Turn The Beet Around

Chef Chris McCord of Gunshow makes the most of root vegetable season by transforming beets and potatoes with meticulous technique.


 

For Gunshow’s Chef de Cuisine Chris McCord, selling a dish is contingent on equal parts flavor, visuals, and menuing.

“Everything is based on produce. At that time in the fall, it was really just beets and potatoes.” Gunshow operates in a dim sum-style service, with the cooks themselves rolling out carts stocked with plates and plates of food. With three seatings per night, McCord acts as the conductor, plating food while coordinating the choreography of service, generally pushing out ten savory courses and three desserts. Although they can sometimes be a hard sell at Gunshow, beets were the only vegetable exciting McCord, so he reached up his sleeves and pulled out a technique to create chewy, juicy, and deeply flavorful beets. “The whole dehydrating process creates a new texture. A lot of our techniques are figuring out how to rework a vegetable,” he says. “This one was a banger, and came in towards the end of the menu.” So how did McCord get the beets to fly off the cart? By pairing them with a succulent lamb and pork mortadella, a tangy and fresh goat sour cream, and a rich, fluffy take on Duchess potatoes.

 

Chef Chris McCord | photos: will blunt

lamb and pork mortadella, chewy beets, duchess potato, goat sour cream

 

Lamb and Pork Mortadella

McCord views the centerpiece of this dish as an excellent teaching opportunity for his young cooks. “It’s fun for people to learn how to form the mortadella, to run through that process,” he says. “We learn how to properly stuff them, not just cram the farce into the casing.” Starting with fresh, on-the-bone lamb and pork shoulders, the team at Gunshow breaks down the meat and grinds it with all of the usual mortadella suspects, like cumin, coriander, and caraway, with a few wrinkles thrown in, like ají dulce chiles.
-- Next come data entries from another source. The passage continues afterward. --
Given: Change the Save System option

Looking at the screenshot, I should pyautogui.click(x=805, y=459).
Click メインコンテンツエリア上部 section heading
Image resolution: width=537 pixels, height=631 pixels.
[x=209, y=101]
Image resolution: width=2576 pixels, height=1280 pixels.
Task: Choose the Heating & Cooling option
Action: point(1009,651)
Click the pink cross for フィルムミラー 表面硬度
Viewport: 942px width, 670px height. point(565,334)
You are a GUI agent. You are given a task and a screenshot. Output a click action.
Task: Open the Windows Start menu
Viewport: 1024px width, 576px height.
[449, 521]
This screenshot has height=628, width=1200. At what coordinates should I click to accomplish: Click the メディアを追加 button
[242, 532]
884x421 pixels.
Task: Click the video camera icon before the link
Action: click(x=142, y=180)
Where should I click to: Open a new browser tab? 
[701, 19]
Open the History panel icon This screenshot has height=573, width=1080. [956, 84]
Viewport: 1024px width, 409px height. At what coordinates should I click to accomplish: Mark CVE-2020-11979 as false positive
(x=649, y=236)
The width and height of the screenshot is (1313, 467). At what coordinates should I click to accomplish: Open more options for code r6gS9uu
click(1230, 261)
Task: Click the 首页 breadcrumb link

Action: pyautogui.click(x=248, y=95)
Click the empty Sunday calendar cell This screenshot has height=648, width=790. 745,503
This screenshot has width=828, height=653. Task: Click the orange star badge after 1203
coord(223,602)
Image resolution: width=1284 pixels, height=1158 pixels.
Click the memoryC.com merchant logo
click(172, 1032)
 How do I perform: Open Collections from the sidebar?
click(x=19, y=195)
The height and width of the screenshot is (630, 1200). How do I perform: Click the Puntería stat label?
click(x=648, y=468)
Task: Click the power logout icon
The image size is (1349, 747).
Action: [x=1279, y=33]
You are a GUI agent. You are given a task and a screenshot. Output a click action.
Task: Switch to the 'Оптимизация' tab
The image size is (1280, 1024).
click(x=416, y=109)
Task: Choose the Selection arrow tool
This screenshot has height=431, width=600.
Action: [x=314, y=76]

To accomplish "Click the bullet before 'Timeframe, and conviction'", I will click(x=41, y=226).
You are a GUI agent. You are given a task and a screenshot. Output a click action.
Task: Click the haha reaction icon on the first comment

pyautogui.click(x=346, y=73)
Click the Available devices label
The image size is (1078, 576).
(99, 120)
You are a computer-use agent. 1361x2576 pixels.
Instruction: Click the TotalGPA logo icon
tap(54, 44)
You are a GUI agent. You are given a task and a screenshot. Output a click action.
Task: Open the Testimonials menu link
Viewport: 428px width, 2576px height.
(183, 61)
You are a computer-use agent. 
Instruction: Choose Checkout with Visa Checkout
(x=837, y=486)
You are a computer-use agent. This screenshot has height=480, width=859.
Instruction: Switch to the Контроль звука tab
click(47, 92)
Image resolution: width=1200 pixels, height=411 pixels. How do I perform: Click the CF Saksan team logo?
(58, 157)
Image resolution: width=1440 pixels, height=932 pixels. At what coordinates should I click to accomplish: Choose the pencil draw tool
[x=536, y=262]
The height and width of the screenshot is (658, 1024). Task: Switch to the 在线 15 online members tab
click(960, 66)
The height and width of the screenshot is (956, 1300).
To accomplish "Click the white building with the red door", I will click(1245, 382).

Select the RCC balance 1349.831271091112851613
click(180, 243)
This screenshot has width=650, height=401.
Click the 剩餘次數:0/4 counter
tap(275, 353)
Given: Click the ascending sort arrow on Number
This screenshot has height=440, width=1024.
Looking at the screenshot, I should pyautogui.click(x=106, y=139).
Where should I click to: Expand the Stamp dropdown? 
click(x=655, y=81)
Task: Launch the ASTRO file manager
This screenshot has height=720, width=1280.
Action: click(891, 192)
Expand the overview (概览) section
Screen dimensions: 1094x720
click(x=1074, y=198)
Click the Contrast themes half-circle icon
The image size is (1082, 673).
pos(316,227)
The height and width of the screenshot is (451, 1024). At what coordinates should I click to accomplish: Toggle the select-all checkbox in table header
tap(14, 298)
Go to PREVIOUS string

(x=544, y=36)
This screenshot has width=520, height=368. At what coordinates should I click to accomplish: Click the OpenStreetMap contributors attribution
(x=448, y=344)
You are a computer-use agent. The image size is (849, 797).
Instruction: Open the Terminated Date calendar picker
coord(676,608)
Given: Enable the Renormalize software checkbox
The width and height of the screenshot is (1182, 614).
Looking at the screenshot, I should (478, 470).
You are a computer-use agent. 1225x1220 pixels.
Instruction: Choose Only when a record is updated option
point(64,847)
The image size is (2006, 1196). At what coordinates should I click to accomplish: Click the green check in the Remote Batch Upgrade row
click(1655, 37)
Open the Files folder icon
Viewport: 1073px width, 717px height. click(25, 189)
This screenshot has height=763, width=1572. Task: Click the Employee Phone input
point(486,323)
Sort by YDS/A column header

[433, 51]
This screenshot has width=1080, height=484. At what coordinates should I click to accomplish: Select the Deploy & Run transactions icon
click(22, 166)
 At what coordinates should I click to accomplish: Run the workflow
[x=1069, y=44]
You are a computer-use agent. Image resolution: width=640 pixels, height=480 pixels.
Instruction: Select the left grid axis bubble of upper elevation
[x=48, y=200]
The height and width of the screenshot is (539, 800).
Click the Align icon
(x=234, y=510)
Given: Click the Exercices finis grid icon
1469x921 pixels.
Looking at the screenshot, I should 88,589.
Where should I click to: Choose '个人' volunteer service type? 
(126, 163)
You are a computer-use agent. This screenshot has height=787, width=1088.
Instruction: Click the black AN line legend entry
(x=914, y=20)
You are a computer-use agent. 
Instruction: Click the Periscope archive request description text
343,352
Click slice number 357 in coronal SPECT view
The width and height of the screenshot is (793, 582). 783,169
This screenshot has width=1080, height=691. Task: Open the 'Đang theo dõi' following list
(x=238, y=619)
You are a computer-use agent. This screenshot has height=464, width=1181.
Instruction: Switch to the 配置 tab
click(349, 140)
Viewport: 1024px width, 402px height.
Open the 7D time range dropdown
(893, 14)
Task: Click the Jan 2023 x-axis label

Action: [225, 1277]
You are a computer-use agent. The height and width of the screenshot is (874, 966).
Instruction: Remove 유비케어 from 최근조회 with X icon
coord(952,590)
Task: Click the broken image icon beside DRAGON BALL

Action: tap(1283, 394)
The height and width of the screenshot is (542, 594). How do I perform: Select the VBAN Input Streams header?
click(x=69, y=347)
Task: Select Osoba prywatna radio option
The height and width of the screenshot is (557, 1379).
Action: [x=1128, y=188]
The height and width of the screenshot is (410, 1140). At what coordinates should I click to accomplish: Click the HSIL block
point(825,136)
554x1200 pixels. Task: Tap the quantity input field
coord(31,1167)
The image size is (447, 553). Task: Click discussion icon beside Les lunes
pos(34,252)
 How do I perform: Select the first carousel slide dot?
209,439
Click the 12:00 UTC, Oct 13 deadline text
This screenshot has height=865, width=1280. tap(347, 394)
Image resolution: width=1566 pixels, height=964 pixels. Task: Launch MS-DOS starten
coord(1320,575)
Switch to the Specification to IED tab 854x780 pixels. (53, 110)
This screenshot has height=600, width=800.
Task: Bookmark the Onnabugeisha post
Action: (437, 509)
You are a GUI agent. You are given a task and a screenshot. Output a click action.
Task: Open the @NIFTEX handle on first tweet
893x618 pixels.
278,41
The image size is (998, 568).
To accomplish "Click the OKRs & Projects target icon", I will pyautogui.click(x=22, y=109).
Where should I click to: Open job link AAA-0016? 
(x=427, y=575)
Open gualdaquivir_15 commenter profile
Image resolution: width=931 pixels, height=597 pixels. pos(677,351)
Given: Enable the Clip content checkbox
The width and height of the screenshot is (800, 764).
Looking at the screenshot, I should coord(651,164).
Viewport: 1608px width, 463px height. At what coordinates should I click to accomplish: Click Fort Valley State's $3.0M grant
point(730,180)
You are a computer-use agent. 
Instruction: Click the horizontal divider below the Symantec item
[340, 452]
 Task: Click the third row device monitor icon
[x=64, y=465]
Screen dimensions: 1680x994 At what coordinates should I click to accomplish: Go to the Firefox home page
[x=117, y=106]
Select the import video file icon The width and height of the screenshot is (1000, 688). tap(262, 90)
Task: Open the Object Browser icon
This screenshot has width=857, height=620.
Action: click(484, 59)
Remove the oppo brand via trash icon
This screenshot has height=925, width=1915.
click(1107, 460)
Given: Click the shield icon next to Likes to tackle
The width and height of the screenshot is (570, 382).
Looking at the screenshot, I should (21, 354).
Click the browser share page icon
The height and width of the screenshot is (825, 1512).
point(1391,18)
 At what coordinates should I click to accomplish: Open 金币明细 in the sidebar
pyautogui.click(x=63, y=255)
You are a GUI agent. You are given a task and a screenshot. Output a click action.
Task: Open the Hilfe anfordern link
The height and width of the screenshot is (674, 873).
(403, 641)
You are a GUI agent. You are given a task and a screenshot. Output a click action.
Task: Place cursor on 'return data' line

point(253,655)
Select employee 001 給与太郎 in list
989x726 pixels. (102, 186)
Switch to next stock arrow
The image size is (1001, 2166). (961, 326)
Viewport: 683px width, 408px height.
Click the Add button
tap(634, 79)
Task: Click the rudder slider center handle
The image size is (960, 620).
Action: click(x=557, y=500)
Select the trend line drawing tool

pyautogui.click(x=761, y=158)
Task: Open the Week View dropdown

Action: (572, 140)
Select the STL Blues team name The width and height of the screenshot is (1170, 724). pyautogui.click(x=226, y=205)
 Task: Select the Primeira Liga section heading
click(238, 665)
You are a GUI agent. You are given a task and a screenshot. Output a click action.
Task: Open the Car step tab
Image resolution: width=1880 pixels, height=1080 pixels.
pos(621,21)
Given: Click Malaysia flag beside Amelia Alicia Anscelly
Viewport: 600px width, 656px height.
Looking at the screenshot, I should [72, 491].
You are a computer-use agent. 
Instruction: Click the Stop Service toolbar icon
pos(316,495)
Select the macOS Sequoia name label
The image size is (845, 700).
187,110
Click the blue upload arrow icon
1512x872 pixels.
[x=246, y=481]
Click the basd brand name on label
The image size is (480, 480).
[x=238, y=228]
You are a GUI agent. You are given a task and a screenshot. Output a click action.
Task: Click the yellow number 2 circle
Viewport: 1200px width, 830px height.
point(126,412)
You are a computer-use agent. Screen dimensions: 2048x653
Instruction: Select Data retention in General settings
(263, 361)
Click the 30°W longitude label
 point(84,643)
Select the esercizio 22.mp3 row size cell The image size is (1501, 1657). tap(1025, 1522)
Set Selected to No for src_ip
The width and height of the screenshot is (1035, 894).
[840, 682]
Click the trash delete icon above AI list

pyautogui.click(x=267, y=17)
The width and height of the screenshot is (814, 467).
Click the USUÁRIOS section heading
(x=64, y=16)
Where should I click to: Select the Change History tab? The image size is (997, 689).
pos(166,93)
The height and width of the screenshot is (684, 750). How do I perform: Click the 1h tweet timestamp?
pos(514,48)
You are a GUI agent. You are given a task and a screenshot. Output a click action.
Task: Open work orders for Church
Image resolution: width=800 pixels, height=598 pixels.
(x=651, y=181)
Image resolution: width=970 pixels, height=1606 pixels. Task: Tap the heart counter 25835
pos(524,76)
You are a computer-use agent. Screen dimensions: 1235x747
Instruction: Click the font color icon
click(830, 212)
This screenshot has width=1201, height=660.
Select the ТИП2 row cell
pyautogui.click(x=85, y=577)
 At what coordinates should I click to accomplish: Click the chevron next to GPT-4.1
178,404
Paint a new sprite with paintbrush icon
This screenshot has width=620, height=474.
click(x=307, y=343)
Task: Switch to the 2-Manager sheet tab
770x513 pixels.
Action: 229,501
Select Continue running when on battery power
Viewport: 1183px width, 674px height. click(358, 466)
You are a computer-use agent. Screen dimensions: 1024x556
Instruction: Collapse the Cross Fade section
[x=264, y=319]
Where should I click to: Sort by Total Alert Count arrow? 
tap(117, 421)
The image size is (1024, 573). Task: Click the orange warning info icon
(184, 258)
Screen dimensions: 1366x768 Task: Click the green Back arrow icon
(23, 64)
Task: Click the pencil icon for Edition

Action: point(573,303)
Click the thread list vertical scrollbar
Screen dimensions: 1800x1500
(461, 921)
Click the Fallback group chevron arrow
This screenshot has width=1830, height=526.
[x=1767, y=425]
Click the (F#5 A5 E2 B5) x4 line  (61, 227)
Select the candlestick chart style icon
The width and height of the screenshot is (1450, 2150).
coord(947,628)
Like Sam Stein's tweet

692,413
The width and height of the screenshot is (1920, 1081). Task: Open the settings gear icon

Once the meat is ground, speed is the name of the game. “For all of our sausages, they need to sit for at least a day with the salts, spices, raw garlic, and booze,” he says. “I think it helps to firm the sausage and give it a better spring, so it’s a race to get them into a Lexan to marinate.” After it’s stuffed and poached, the sausage gets portioned and seared off, and serves as the anchor of the plate.

Chewy Beets

Starting with cleaned, peeled, and salt-roasted beets, McCord and his team quarter the sweet and earthy root vegetables and throw them in a dehydrator for four hours. “Ideally, the edges are a little chewy, like fruit leather,” he says. They’re stored in a vacuum sealed bag with either Sherry or Banyuls vinegar and salt, and allowed to marinate. For service, they’re picked up in a rich demi made with the bones and scraps from the mortadella production for a bright vegetable component.

 
 

Duchess Potato

McCord starts his potatoes with a pâte à choux, and folds in freshly boiled potatoes with a drunken goat’s cheese, compounding on the reduced booze and funky goat dairy flavors in the dish. “We thought drunken goat’s cheese would be funny, and that’s big for sales. Key words definitely help sell dishes,” says McCord. Seasoned with butter, salt, and dill, three Duchess potato balls are fried off per order.

Goat Sour Cream

“I was going to the market and just picking up jugs and jugs of goat milk,” McCord says. A product of a fantastic relationship with his farmers, the goat sour cream is spooned in little pools across the plate, providing a lactic tang with a hint of barnyard funk, and serves as an excellent foil to the richness of the mortadella and Duchess potato.